Collection entries
=-=-=-=-=

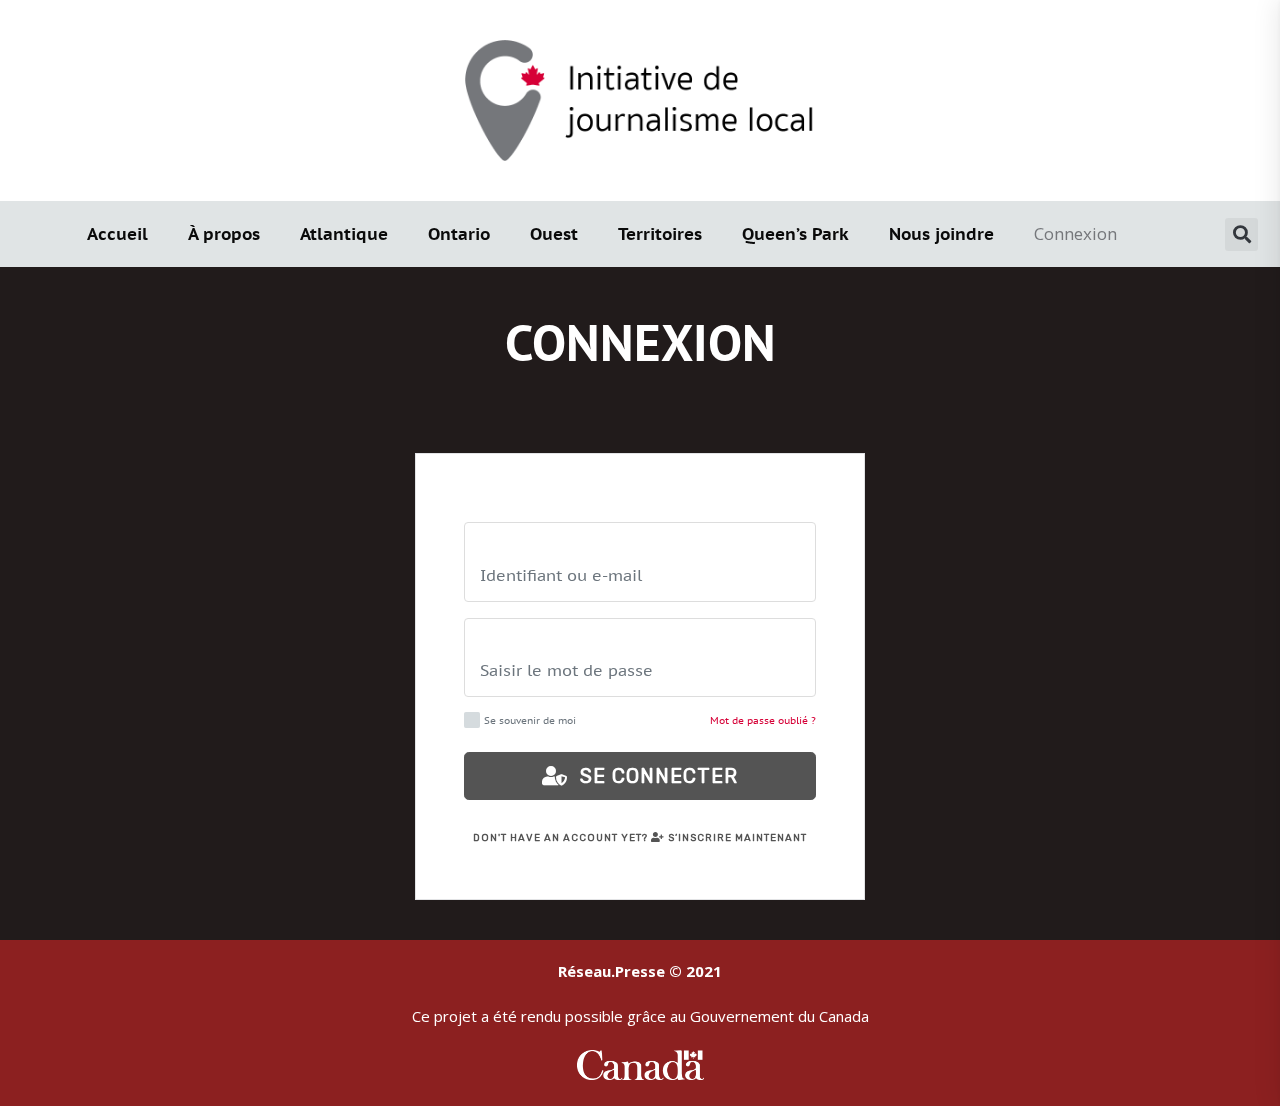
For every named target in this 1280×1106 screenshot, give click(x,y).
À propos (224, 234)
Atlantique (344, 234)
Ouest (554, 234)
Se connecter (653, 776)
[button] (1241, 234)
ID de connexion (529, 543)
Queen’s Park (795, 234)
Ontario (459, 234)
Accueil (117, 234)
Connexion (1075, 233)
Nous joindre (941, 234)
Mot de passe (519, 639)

=-=-=-=-=

For each entry above, write it out again exactly but leave out any picture.

For every named target in this 1280×1106 screenshot, give click(x,y).
À propos (224, 234)
Atlantique (344, 234)
Ouest (554, 234)
Se connecter (653, 776)
[button] (1241, 234)
ID de connexion (529, 543)
Queen’s Park (795, 234)
Ontario (459, 234)
Accueil (117, 234)
Connexion (1075, 233)
Nous joindre (941, 234)
Mot de passe (519, 639)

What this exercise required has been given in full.